Kendala lain, seperti halnya Nugrah bersama Bekesah Entertaiment: susah menggaet sponsor. Bagi Rury, penggiat EO di Bontang seperti diminta bekerja secara mandiri. Berat berharap pemerintah. Maka untuk gelar kegiatan, mereka mesti cari sponsor lain, baik personal atau dari perusahaan.
Kendati tak menyebut secara eksplisit, Rury mengisyaratkan festival dan konser musik kerap didukung produsen rokok. Namun sulit menarik mereka ke Bontang karena terkendala regulasi.

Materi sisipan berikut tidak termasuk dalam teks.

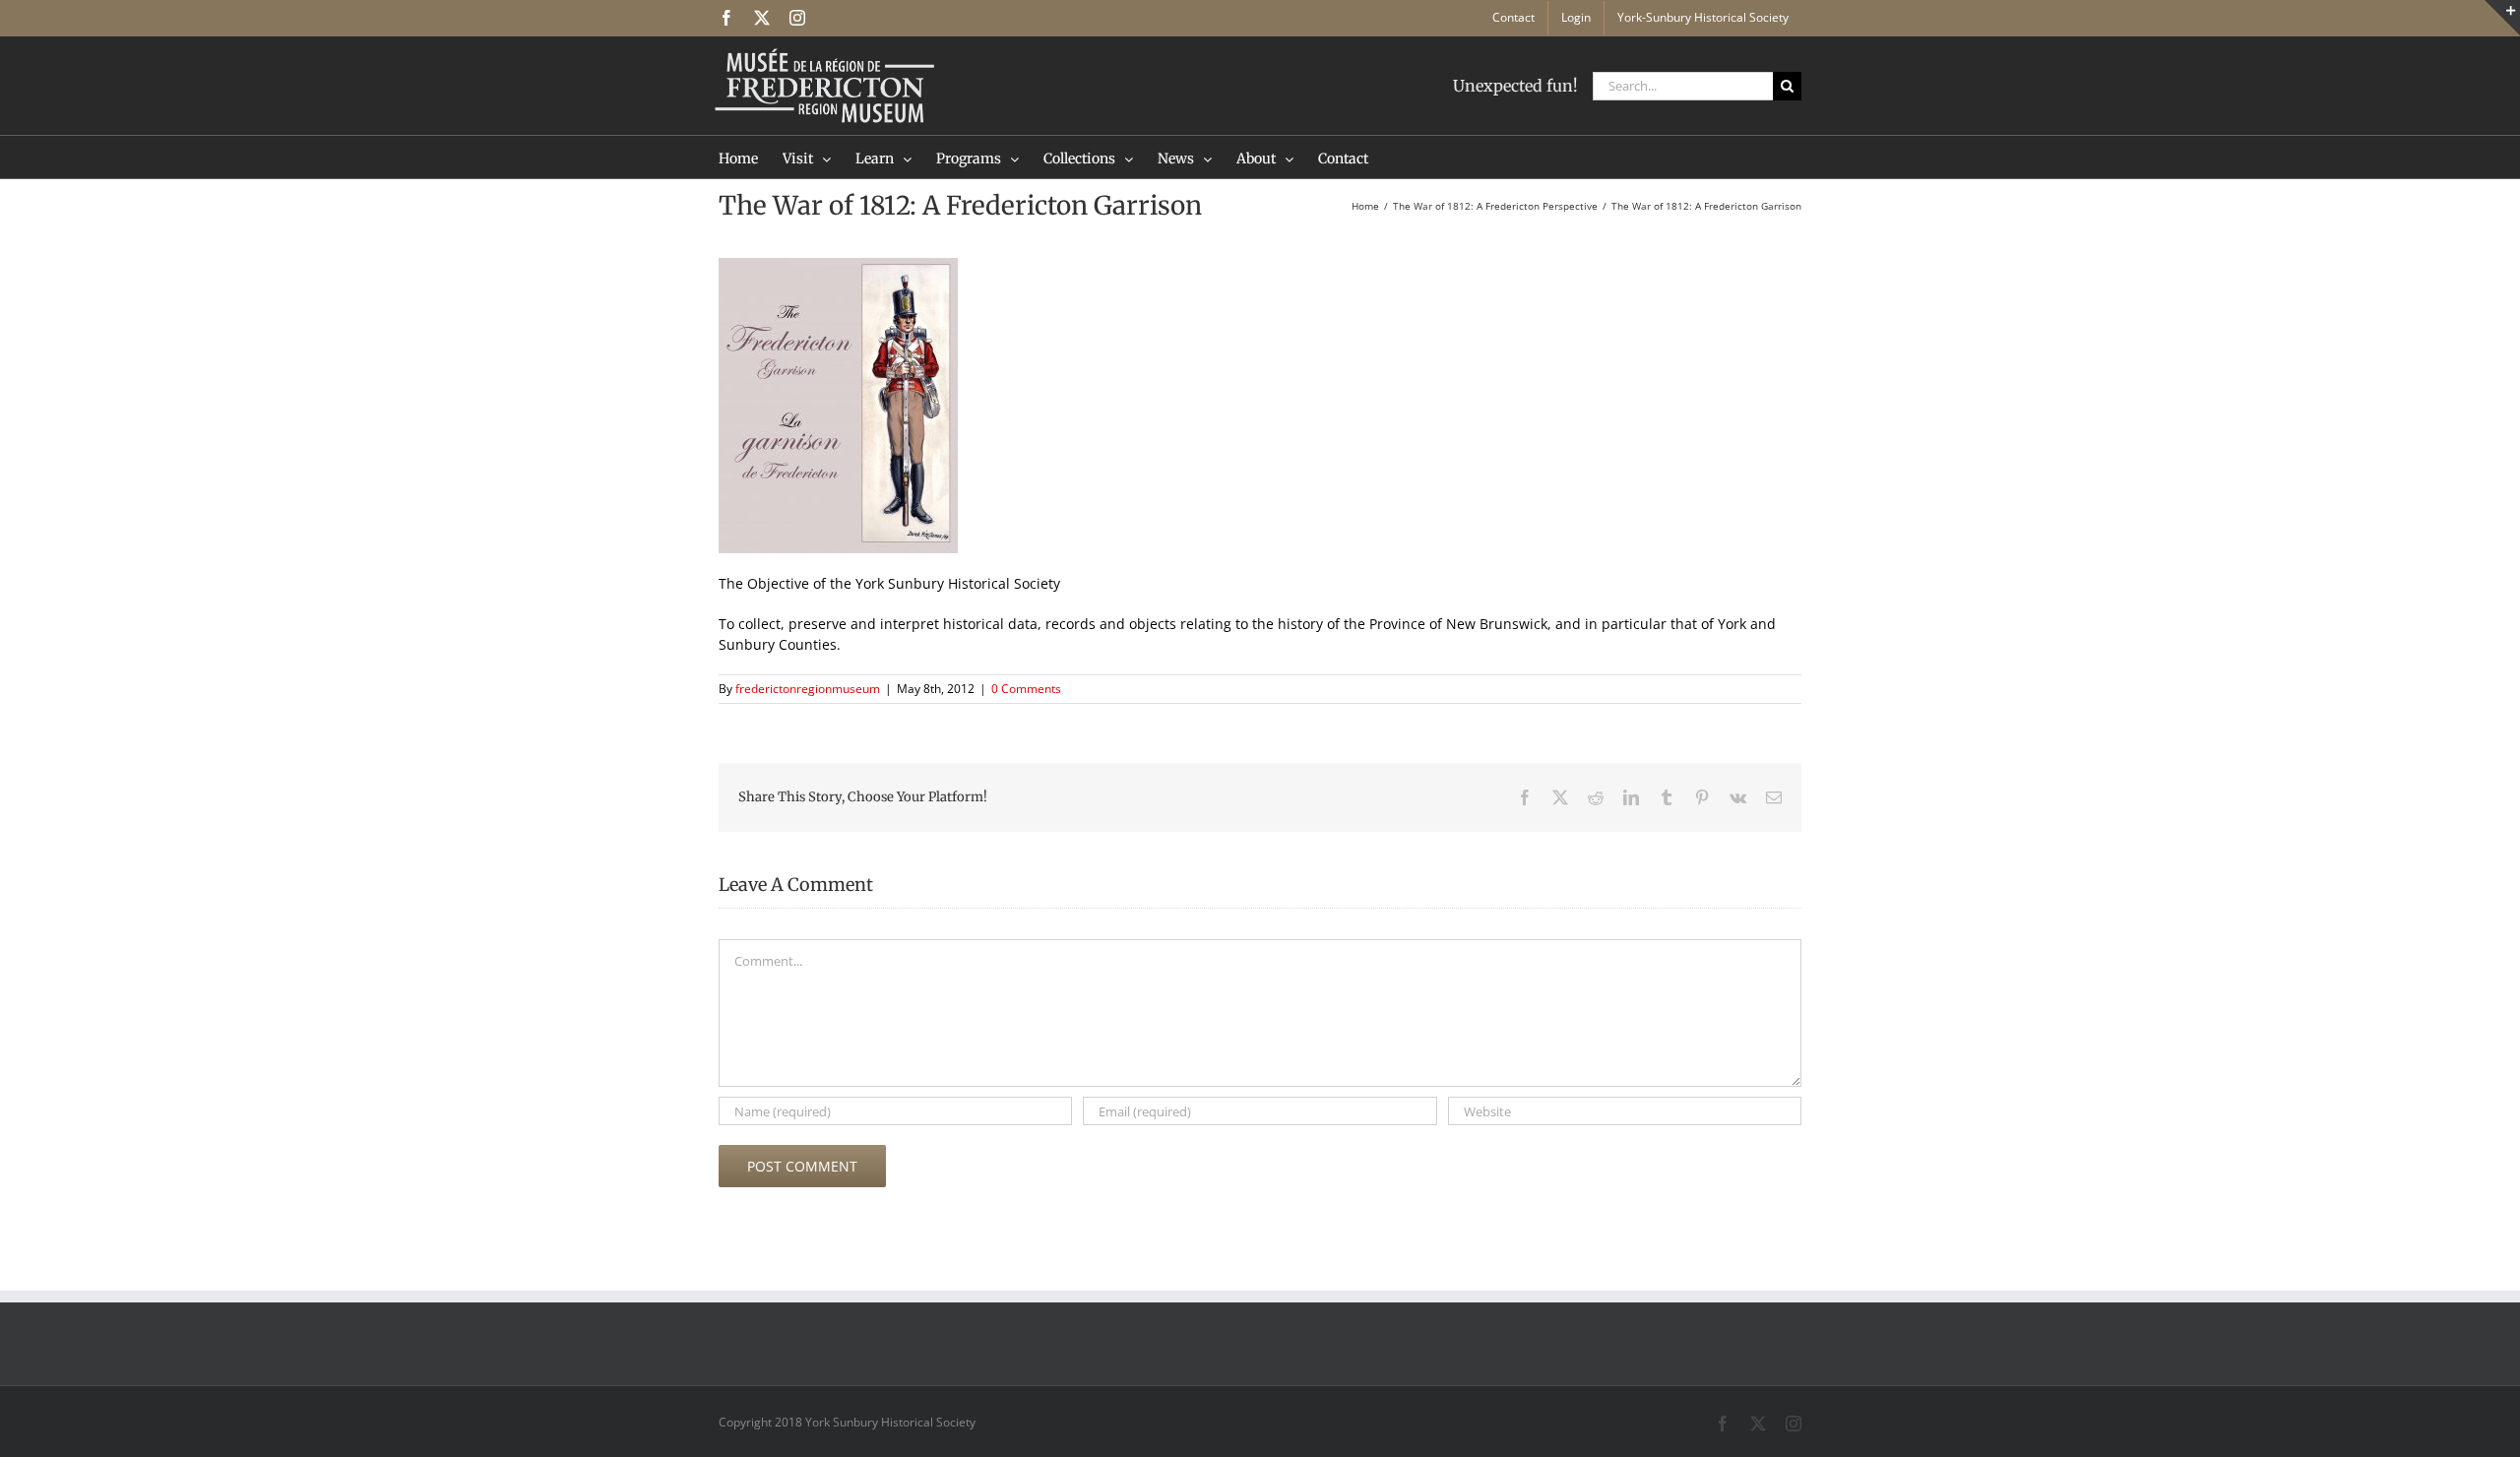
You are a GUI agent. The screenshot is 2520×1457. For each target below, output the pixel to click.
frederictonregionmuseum (807, 688)
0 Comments (1026, 688)
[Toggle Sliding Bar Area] (2502, 17)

“Regulasinya tidak perlu direvisi. Kami sponsori sendiri festival ini,” ujarnya lantaran putus asa mencari sponsor.
Rury bersama 4 kawannya menginisiasi festival musik yang disebut WaveBxt. Digelar di Lembah Permai Adventure Park pada 27 Agustus 2022 mendatang, festival ini menghadirkan Is Pusakata sebagai peformer utama. Sebelumnya Is dikenal sebagai vokalis band beraliran indie/alternatif, Payung Teduh.
Menggelar festival bak pertaruhan bagi Rury dan kawan-kawan. Pertama, festival ini didanai menggunakan kocek pribadi. Tak main-main, nyaris Rp 1 miliar siapkan buat memboyong Is ke Bontang.
“Kalau kami tidak mulai, siapa lagi, kak” ungkapnya.
Kedua, publik terbiasa dengan konser gratis. Walau begitu, Rury dan kawan-kawan tetap mematok tarif untuk audience Wavebxt. Range tiket pun cukup berani untuk ukuran Bontang. Panitia mematok tiket pre-sale reguler magenta Rp 102 ribu; reguler green Rp 152 ribu; dan festival Rp 202 ribu.
“Kami lakukan ini dengan perhitungan dan penuh dengan risiko. Tujuan kami juga mengedukasi warga Bontang. Ketika ingin pertunjukan berbeda harus ada yang di korbankan yaitu membeli tiket,” tandasnya.